* [Article]

Rail britannique, the british style
L’analyse de Mediarail.be - Technicien signalisation 
On fait peu de cas du rail britannique si ce n’est trop souvent sous l’angle idéologique.  Marquée par une restructuration radicale, la gouvernance du rail britannique est un modèle qui assurément ne fera pas école sur le Continent. Il n’en demeure pas moins qu’il reste intéressant de s’y attarder pour, précisément, tordre le cou aux préjugés et aux non-dits. Petit tour d’horizon.

La tradition anglo-saxonne
On aura tout lu sur la Grande-Bretagne ferroviaire, et la presse latine ne s’est jamais privée de tirer à boulets rouges sur une nation européenne qualifiée de « bande à part ». C’est une évidence en effet que le Royaume-Uni évolue dans la sphère anglo-saxonne, dans laquelle les rapports argent/état/business prennent un autre langage que celui du Continent. Dans ce monde là, l’Etat n’est pas tout et l’entreprenariat privé demeure la norme. Le cousinage idéologique avec les Etats-Unis est une réalité et renforce très probablement la méfiance affichée des continentaux, parfois à tort.

Un parc largement modernisé (photo hugh llewelyn_camperdown)

* [Données affichées]

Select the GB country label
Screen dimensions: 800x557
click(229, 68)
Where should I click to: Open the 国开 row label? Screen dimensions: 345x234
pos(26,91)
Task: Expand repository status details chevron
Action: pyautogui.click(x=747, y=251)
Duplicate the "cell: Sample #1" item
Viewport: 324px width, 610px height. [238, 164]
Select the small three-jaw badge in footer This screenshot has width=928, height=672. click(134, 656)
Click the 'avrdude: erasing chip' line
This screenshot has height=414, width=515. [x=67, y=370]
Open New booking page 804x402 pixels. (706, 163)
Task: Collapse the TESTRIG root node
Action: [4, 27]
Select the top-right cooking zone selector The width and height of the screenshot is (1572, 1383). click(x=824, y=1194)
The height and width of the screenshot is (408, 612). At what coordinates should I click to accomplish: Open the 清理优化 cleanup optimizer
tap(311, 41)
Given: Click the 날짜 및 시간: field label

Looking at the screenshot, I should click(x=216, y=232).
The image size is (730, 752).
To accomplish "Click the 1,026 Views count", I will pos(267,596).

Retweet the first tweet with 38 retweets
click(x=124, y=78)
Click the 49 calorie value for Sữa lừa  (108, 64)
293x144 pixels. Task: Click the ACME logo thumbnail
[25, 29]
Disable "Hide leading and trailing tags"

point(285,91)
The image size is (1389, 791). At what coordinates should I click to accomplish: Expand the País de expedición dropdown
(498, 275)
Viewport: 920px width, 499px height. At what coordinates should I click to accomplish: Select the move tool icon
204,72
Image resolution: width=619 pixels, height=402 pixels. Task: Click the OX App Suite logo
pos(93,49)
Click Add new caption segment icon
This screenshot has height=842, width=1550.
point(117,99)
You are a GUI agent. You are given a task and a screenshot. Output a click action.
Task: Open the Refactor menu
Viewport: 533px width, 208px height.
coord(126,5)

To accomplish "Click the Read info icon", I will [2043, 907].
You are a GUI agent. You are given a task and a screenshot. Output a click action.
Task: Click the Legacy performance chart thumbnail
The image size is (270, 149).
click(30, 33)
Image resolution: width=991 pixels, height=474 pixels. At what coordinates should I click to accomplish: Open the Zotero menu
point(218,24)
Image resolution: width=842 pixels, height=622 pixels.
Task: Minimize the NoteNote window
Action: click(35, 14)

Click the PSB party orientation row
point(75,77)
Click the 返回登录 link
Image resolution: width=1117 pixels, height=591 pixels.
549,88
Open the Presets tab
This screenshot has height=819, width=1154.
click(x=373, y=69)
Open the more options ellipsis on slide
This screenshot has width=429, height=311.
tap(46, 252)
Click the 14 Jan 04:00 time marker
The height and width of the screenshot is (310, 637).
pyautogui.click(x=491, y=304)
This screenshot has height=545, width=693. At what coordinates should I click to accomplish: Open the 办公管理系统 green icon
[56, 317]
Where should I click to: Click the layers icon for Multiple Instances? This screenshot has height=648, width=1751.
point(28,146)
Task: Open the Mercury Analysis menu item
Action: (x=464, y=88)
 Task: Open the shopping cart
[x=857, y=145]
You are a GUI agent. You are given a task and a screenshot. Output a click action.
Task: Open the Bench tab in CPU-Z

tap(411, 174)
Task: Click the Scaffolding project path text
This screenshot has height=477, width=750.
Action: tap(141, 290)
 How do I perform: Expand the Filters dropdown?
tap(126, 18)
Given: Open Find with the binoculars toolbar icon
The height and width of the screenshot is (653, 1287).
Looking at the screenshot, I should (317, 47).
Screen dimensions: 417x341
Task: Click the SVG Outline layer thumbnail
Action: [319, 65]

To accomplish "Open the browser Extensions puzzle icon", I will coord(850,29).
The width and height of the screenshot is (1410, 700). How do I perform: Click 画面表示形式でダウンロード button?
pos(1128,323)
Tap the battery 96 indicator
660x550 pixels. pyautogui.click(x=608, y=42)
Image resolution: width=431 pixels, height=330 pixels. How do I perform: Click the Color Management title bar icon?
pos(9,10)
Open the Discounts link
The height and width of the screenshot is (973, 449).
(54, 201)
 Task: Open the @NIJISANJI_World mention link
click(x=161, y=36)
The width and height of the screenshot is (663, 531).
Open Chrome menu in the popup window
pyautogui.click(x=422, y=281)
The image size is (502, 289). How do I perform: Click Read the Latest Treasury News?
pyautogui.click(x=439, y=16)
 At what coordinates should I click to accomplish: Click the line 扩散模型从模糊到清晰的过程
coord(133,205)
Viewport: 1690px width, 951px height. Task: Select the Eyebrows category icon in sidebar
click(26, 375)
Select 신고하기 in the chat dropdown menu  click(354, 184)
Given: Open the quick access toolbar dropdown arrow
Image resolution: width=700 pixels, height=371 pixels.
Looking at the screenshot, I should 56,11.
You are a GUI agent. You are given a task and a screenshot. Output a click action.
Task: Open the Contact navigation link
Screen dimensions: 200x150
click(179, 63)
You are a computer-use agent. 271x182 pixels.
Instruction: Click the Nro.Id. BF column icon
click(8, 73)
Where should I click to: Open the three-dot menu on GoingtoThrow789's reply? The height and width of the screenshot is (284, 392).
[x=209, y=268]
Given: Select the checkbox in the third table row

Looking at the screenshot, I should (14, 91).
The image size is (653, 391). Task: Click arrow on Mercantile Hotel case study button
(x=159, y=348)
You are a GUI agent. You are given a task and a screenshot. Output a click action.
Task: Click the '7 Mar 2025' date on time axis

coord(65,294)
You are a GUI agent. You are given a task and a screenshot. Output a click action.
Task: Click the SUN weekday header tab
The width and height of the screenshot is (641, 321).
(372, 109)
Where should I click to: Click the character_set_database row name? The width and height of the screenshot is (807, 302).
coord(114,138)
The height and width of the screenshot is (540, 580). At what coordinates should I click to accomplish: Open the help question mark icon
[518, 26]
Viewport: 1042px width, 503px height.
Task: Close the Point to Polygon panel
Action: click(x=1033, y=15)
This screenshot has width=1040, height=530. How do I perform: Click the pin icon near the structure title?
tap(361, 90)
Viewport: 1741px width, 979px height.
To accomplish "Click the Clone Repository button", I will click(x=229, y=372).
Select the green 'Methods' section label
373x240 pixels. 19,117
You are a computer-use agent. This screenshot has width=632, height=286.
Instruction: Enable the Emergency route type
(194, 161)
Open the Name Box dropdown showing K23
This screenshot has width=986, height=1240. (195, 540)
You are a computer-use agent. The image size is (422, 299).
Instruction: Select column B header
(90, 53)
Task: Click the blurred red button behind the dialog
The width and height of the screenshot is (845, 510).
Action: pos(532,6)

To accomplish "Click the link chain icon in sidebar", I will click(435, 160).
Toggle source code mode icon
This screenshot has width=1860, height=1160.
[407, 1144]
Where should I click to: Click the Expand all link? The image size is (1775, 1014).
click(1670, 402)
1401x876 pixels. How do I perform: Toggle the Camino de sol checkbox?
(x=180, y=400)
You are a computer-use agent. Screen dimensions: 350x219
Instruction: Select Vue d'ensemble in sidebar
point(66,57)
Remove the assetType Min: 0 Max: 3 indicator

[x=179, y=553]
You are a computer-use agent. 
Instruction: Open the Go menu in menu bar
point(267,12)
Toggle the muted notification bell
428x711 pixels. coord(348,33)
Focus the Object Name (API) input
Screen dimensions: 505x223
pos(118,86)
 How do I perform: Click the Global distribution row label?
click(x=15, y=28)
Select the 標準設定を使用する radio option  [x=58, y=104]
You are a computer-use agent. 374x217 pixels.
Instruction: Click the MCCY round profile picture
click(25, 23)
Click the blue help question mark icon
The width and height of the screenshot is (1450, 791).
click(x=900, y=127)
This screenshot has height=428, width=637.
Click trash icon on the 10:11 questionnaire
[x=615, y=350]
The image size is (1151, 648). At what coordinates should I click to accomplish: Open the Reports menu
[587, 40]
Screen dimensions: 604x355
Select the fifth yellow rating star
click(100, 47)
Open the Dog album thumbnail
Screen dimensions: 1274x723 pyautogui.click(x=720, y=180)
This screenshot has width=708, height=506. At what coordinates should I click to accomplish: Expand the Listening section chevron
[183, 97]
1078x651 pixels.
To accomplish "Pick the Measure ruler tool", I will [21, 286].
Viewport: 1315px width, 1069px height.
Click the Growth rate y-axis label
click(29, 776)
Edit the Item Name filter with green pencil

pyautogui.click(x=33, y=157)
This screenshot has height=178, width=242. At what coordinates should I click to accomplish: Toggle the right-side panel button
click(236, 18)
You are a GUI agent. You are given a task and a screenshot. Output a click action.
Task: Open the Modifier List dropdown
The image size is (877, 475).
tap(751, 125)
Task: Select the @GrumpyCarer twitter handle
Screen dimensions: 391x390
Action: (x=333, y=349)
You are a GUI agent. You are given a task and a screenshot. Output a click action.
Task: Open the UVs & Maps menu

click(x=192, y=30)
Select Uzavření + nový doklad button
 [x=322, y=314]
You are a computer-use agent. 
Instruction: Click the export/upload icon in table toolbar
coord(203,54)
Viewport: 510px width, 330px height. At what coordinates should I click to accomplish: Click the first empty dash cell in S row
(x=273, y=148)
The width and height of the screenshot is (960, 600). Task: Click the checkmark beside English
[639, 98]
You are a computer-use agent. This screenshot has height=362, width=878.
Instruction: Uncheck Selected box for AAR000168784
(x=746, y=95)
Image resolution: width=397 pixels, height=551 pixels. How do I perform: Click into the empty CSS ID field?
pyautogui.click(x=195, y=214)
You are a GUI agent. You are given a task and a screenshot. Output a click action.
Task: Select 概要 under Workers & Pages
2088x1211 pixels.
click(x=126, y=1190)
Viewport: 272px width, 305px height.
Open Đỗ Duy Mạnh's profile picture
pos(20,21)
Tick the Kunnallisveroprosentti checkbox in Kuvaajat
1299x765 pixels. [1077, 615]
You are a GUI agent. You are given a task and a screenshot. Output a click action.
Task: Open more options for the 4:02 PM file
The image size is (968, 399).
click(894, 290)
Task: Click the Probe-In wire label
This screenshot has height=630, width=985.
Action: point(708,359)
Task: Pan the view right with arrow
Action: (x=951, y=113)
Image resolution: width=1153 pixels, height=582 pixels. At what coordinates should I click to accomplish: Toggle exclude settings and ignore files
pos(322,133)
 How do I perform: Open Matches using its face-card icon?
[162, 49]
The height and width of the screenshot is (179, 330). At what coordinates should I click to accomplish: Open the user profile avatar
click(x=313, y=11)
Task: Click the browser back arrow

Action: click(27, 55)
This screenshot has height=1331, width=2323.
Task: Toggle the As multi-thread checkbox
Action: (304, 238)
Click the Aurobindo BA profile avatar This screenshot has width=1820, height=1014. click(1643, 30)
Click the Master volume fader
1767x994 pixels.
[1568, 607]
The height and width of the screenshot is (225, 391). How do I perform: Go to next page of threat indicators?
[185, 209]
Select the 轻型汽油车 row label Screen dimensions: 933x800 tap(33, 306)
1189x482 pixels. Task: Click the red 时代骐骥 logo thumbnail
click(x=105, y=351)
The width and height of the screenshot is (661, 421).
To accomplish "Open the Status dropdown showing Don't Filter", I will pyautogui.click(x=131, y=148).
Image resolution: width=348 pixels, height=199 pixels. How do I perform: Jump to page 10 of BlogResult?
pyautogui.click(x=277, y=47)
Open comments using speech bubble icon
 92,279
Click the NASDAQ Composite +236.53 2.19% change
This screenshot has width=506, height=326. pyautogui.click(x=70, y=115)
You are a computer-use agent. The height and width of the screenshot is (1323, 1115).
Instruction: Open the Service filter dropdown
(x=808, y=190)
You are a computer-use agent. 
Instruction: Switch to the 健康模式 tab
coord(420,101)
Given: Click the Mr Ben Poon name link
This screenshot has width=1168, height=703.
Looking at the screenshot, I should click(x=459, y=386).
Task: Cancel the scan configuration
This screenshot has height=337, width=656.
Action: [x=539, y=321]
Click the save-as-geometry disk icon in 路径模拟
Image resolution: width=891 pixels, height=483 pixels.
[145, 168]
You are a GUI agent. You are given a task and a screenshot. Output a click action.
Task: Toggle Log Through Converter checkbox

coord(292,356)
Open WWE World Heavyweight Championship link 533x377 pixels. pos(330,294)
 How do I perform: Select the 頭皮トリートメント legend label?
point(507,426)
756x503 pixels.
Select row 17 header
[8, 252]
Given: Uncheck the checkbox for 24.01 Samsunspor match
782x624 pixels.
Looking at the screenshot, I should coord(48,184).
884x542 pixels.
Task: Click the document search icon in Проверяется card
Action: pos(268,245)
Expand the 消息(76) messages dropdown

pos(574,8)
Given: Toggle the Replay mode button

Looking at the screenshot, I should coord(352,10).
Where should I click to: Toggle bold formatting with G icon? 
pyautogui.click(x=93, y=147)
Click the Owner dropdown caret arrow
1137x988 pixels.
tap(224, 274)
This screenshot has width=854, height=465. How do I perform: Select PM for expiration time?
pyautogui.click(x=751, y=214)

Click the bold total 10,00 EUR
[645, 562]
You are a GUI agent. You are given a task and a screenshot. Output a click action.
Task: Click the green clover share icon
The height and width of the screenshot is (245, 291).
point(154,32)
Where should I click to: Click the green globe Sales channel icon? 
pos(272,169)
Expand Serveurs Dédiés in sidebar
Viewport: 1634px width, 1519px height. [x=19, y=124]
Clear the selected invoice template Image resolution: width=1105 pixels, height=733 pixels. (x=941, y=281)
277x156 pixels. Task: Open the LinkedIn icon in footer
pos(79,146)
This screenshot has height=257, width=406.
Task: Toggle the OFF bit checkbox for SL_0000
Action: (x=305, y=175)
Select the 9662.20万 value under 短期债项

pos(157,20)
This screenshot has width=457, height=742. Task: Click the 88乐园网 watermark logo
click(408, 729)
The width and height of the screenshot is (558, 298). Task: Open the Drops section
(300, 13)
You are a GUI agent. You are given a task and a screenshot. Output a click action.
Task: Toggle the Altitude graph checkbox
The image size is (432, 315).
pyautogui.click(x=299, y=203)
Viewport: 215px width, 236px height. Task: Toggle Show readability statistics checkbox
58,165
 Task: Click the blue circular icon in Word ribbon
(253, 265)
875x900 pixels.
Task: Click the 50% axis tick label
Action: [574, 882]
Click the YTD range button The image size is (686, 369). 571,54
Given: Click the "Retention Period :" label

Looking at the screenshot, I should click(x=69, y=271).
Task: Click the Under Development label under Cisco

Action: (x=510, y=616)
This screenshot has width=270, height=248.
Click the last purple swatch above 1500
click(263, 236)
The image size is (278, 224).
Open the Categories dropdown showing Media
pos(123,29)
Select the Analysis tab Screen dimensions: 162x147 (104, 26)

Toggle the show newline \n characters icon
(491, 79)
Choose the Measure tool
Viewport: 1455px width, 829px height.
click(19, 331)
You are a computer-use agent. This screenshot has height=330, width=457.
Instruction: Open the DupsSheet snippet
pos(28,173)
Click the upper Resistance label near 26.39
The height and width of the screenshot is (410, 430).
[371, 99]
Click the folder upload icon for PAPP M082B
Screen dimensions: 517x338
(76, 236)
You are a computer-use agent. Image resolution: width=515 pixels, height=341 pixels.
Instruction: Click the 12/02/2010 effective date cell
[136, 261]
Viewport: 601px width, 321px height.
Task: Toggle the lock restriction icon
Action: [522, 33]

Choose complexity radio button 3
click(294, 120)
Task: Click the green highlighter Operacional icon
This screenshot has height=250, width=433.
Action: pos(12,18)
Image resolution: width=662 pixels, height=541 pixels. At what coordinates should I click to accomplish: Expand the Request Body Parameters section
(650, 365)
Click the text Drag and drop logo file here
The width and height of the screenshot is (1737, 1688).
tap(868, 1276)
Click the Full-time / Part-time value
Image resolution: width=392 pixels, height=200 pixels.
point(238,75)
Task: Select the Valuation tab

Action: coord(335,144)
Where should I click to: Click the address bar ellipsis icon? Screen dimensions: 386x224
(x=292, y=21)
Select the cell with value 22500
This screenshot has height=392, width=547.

* [Consignes de l'exercice]
1) Transcrivez le passage de l'article sur le rail britannique compris entre « La tradition anglo-saxonne » et « parfois à tort. », bornes incluses.
2) D'après l'article sur le rail britannique, pourquoi reste-t-il intéressant de s'attarder sur ce rail ? Répondez en une à trois phrases.
Les items n'interviennent pas dans ce travail.

* [Réponses par consigne]
1)
La tradition anglo-saxonne
On aura tout lu sur la Grande-Bretagne ferroviaire, et la presse latine ne s’est jamais privée de tirer à boulets rouges sur une nation européenne qualifiée de « bande à part ». C’est une évidence en effet que le Royaume-Uni évolue dans la sphère anglo-saxonne, dans laquelle les rapports argent/état/business prennent un autre langage que celui du Continent. Dans ce monde là, l’Etat n’est pas tout et l’entreprenariat privé demeure la norme. Le cousinage idéologique avec les Etats-Unis est une réalité et renforce très probablement la méfiance affichée des continentaux, parfois à tort.

2) Il reste intéressant de s'y attarder pour tordre le cou aux préjugés et aux non-dits. On fait en effet peu de cas du rail britannique, si ce n'est trop souvent sous l'angle idéologique.